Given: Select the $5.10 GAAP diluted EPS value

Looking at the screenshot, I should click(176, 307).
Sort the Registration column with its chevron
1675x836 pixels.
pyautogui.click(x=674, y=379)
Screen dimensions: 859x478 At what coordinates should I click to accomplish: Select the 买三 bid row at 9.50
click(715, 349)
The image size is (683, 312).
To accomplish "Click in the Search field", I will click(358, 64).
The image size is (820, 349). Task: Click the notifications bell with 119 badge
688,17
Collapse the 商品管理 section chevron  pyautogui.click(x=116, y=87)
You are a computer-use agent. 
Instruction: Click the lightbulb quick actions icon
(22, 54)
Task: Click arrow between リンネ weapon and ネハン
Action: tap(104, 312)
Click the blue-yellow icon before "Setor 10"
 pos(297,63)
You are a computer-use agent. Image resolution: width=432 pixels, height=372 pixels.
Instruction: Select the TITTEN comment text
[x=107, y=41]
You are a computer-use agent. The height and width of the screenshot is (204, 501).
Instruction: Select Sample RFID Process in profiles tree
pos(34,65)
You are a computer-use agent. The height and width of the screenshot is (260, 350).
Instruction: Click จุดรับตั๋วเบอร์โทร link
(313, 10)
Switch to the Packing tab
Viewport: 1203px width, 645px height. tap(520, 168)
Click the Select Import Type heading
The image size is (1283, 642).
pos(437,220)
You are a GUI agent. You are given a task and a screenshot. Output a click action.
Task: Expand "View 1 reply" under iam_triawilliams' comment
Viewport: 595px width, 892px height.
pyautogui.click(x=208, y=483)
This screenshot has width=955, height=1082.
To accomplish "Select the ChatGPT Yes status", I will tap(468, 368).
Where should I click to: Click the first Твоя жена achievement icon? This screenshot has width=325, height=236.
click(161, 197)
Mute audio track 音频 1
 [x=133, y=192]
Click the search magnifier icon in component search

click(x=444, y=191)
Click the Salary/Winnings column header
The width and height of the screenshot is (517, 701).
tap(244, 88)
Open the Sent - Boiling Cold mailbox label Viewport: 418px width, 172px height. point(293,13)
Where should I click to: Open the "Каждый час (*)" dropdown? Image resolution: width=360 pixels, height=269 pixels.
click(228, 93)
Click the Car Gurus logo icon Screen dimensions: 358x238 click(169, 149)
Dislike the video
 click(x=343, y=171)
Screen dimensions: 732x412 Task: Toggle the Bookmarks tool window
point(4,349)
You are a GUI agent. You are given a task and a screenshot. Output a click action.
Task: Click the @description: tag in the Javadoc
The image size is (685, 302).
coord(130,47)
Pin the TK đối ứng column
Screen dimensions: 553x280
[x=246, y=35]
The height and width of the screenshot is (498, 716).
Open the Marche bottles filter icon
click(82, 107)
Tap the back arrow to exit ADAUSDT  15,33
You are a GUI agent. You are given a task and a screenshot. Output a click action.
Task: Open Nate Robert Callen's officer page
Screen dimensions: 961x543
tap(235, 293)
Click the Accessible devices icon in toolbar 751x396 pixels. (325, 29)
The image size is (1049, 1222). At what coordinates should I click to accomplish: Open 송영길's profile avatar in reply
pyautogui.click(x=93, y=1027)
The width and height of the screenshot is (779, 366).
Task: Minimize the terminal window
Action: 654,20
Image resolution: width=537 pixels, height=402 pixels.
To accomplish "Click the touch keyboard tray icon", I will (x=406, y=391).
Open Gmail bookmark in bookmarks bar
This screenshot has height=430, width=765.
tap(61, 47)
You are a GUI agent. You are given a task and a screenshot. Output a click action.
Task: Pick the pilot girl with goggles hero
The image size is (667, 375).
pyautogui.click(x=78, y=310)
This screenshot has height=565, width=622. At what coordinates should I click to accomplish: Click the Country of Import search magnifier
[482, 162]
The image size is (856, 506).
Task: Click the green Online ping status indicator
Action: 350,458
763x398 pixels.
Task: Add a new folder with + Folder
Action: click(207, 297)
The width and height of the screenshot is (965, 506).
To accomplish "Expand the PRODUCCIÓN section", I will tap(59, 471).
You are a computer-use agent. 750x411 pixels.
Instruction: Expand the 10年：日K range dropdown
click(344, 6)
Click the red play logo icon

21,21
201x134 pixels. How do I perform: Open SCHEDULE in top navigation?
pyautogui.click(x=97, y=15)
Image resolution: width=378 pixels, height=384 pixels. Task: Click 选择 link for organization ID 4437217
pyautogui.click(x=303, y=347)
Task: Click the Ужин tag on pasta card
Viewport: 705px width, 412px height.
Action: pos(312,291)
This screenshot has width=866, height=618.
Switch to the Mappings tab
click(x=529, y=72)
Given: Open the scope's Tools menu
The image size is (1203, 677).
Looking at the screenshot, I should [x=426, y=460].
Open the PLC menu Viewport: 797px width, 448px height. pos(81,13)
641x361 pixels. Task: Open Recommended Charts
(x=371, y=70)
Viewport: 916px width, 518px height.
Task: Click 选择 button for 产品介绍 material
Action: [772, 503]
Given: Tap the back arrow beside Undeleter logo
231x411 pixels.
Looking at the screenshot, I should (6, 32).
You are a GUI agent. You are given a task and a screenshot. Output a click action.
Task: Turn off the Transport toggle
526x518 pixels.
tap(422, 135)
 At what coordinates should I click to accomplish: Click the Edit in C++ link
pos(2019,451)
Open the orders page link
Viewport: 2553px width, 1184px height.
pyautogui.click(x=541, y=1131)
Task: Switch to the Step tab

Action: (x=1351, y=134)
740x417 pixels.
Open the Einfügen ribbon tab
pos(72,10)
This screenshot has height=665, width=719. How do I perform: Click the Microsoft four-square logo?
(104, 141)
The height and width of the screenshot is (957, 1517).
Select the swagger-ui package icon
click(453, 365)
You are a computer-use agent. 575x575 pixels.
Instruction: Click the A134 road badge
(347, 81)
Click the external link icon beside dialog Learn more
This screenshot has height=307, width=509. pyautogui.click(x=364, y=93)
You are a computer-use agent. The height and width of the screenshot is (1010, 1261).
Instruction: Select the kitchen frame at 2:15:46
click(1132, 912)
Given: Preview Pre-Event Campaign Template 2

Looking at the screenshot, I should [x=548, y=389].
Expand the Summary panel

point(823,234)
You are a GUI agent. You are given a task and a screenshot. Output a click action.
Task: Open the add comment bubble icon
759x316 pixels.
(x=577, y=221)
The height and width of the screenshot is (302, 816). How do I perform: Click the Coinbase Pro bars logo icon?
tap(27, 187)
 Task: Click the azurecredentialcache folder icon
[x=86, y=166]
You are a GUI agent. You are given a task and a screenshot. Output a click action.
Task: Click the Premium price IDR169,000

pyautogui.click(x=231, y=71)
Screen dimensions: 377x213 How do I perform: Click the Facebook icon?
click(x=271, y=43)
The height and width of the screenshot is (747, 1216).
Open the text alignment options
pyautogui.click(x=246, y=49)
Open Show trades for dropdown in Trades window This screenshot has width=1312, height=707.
--
> _Directions_
Render every line of the entries above as a Markdown table with two columns, Row and Line, where Row numbers each line in order and Line holds its text. Leave out blank lines.

> _Exercise output_
| Row | Line |
|---|---|
| 1 | Given: Select the $5.10 GAAP diluted EPS value |
| 2 | Looking at the screenshot, I should click(176, 307). |
| 3 | Sort the Registration column with its chevron |
| 4 | 1675x836 pixels. |
| 5 | pyautogui.click(x=674, y=379) |
| 6 | Screen dimensions: 859x478 At what coordinates should I click to accomplish: Select the 买三 bid row at 9.50 |
| 7 | click(715, 349) |
| 8 | The image size is (683, 312). |
| 9 | To accomplish "Click in the Search field", I will click(358, 64). |
| 10 | The image size is (820, 349). Task: Click the notifications bell with 119 badge |
| 11 | 688,17 |
| 12 | Collapse the 商品管理 section chevron  pyautogui.click(x=116, y=87) |
| 13 | You are a computer-use agent.  |
| 14 | Instruction: Click the lightbulb quick actions icon |
| 15 | (22, 54) |
| 16 | Task: Click arrow between リンネ weapon and ネハン |
| 17 | Action: tap(104, 312) |
| 18 | Click the blue-yellow icon before "Setor 10" |
| 19 |  pos(297,63) |
| 20 | You are a computer-use agent. Image resolution: width=432 pixels, height=372 pixels. |
| 21 | Instruction: Select the TITTEN comment text |
| 22 | [x=107, y=41] |
| 23 | You are a computer-use agent. The height and width of the screenshot is (204, 501). |
| 24 | Instruction: Select Sample RFID Process in profiles tree |
| 25 | pos(34,65) |
| 26 | You are a computer-use agent. The height and width of the screenshot is (260, 350). |
| 27 | Instruction: Click จุดรับตั๋วเบอร์โทร link |
| 28 | (313, 10) |
| 29 | Switch to the Packing tab |
| 30 | Viewport: 1203px width, 645px height. tap(520, 168) |
| 31 | Click the Select Import Type heading |
| 32 | The image size is (1283, 642). |
| 33 | pos(437,220) |
| 34 | You are a GUI agent. You are given a task and a screenshot. Output a click action. |
| 35 | Task: Expand "View 1 reply" under iam_triawilliams' comment |
| 36 | Viewport: 595px width, 892px height. |
| 37 | pyautogui.click(x=208, y=483) |
| 38 | This screenshot has width=955, height=1082. |
| 39 | To accomplish "Select the ChatGPT Yes status", I will tap(468, 368). |
| 40 | Where should I click to: Click the first Твоя жена achievement icon? This screenshot has width=325, height=236. |
| 41 | click(161, 197) |
| 42 | Mute audio track 音频 1 |
| 43 |  [x=133, y=192] |
| 44 | Click the search magnifier icon in component search |
| 45 | click(x=444, y=191) |
| 46 | Click the Salary/Winnings column header |
| 47 | The width and height of the screenshot is (517, 701). |
| 48 | tap(244, 88) |
| 49 | Open the Sent - Boiling Cold mailbox label Viewport: 418px width, 172px height. point(293,13) |
| 50 | Where should I click to: Open the "Каждый час (*)" dropdown? Image resolution: width=360 pixels, height=269 pixels. |
| 51 | click(228, 93) |
| 52 | Click the Car Gurus logo icon Screen dimensions: 358x238 click(169, 149) |
| 53 | Dislike the video |
| 54 |  click(x=343, y=171) |
| 55 | Screen dimensions: 732x412 Task: Toggle the Bookmarks tool window |
| 56 | point(4,349) |
| 57 | You are a GUI agent. You are given a task and a screenshot. Output a click action. |
| 58 | Task: Click the @description: tag in the Javadoc |
| 59 | The image size is (685, 302). |
| 60 | coord(130,47) |
| 61 | Pin the TK đối ứng column |
| 62 | Screen dimensions: 553x280 |
| 63 | [x=246, y=35] |
| 64 | The height and width of the screenshot is (498, 716). |
| 65 | Open the Marche bottles filter icon |
| 66 | click(82, 107) |
| 67 | Tap the back arrow to exit ADAUSDT  15,33 |
| 68 | You are a GUI agent. You are given a task and a screenshot. Output a click action. |
| 69 | Task: Open Nate Robert Callen's officer page |
| 70 | Screen dimensions: 961x543 |
| 71 | tap(235, 293) |
| 72 | Click the Accessible devices icon in toolbar 751x396 pixels. (325, 29) |
| 73 | The image size is (1049, 1222). At what coordinates should I click to accomplish: Open 송영길's profile avatar in reply |
| 74 | pyautogui.click(x=93, y=1027) |
| 75 | The width and height of the screenshot is (779, 366). |
| 76 | Task: Minimize the terminal window |
| 77 | Action: 654,20 |
| 78 | Image resolution: width=537 pixels, height=402 pixels. |
| 79 | To accomplish "Click the touch keyboard tray icon", I will (x=406, y=391). |
| 80 | Open Gmail bookmark in bookmarks bar |
| 81 | This screenshot has height=430, width=765. |
| 82 | tap(61, 47) |
| 83 | You are a GUI agent. You are given a task and a screenshot. Output a click action. |
| 84 | Task: Pick the pilot girl with goggles hero |
| 85 | The image size is (667, 375). |
| 86 | pyautogui.click(x=78, y=310) |
| 87 | This screenshot has height=565, width=622. At what coordinates should I click to accomplish: Click the Country of Import search magnifier |
| 88 | [482, 162] |
| 89 | The image size is (856, 506). |
| 90 | Task: Click the green Online ping status indicator |
| 91 | Action: 350,458 |
| 92 | 763x398 pixels. |
| 93 | Task: Add a new folder with + Folder |
| 94 | Action: click(207, 297) |
| 95 | The width and height of the screenshot is (965, 506). |
| 96 | To accomplish "Expand the PRODUCCIÓN section", I will tap(59, 471). |
| 97 | You are a computer-use agent. 750x411 pixels. |
| 98 | Instruction: Expand the 10年：日K range dropdown |
| 99 | click(344, 6) |
| 100 | Click the red play logo icon |
| 101 | 21,21 |
| 102 | 201x134 pixels. How do I perform: Open SCHEDULE in top navigation? |
| 103 | pyautogui.click(x=97, y=15) |
| 104 | Image resolution: width=378 pixels, height=384 pixels. Task: Click 选择 link for organization ID 4437217 |
| 105 | pyautogui.click(x=303, y=347) |
| 106 | Task: Click the Ужин tag on pasta card |
| 107 | Viewport: 705px width, 412px height. |
| 108 | Action: pos(312,291) |
| 109 | This screenshot has width=866, height=618. |
| 110 | Switch to the Mappings tab |
| 111 | click(x=529, y=72) |
| 112 | Given: Open the scope's Tools menu |
| 113 | The image size is (1203, 677). |
| 114 | Looking at the screenshot, I should [x=426, y=460]. |
| 115 | Open the PLC menu Viewport: 797px width, 448px height. pos(81,13) |
| 116 | 641x361 pixels. Task: Open Recommended Charts |
| 117 | (x=371, y=70) |
| 118 | Viewport: 916px width, 518px height. |
| 119 | Task: Click 选择 button for 产品介绍 material |
| 120 | Action: [772, 503] |
| 121 | Given: Tap the back arrow beside Undeleter logo |
| 122 | 231x411 pixels. |
| 123 | Looking at the screenshot, I should (6, 32). |
| 124 | You are a GUI agent. You are given a task and a screenshot. Output a click action. |
| 125 | Task: Turn off the Transport toggle |
| 126 | 526x518 pixels. |
| 127 | tap(422, 135) |
| 128 |  At what coordinates should I click to accomplish: Click the Edit in C++ link |
| 129 | pos(2019,451) |
| 130 | Open the orders page link |
| 131 | Viewport: 2553px width, 1184px height. |
| 132 | pyautogui.click(x=541, y=1131) |
| 133 | Task: Switch to the Step tab |
| 134 | Action: (x=1351, y=134) |
| 135 | 740x417 pixels. |
| 136 | Open the Einfügen ribbon tab |
| 137 | pos(72,10) |
| 138 | This screenshot has height=665, width=719. How do I perform: Click the Microsoft four-square logo? |
| 139 | (104, 141) |
| 140 | The height and width of the screenshot is (957, 1517). |
| 141 | Select the swagger-ui package icon |
| 142 | click(453, 365) |
| 143 | You are a computer-use agent. 575x575 pixels. |
| 144 | Instruction: Click the A134 road badge |
| 145 | (347, 81) |
| 146 | Click the external link icon beside dialog Learn more |
| 147 | This screenshot has height=307, width=509. pyautogui.click(x=364, y=93) |
| 148 | You are a computer-use agent. The height and width of the screenshot is (1010, 1261). |
| 149 | Instruction: Select the kitchen frame at 2:15:46 |
| 150 | click(1132, 912) |
| 151 | Given: Preview Pre-Event Campaign Template 2 |
| 152 | Looking at the screenshot, I should [x=548, y=389]. |
| 153 | Expand the Summary panel |
| 154 | point(823,234) |
| 155 | You are a GUI agent. You are given a task and a screenshot. Output a click action. |
| 156 | Task: Open the add comment bubble icon |
| 157 | 759x316 pixels. |
| 158 | (x=577, y=221) |
| 159 | The height and width of the screenshot is (302, 816). How do I perform: Click the Coinbase Pro bars logo icon? |
| 160 | tap(27, 187) |
| 161 |  Task: Click the azurecredentialcache folder icon |
| 162 | [x=86, y=166] |
| 163 | You are a GUI agent. You are given a task and a screenshot. Output a click action. |
| 164 | Task: Click the Premium price IDR169,000 |
| 165 | pyautogui.click(x=231, y=71) |
| 166 | Screen dimensions: 377x213 How do I perform: Click the Facebook icon? |
| 167 | click(x=271, y=43) |
| 168 | The height and width of the screenshot is (747, 1216). |
| 169 | Open the text alignment options |
| 170 | pyautogui.click(x=246, y=49) |
| 171 | Open Show trades for dropdown in Trades window This screenshot has width=1312, height=707. |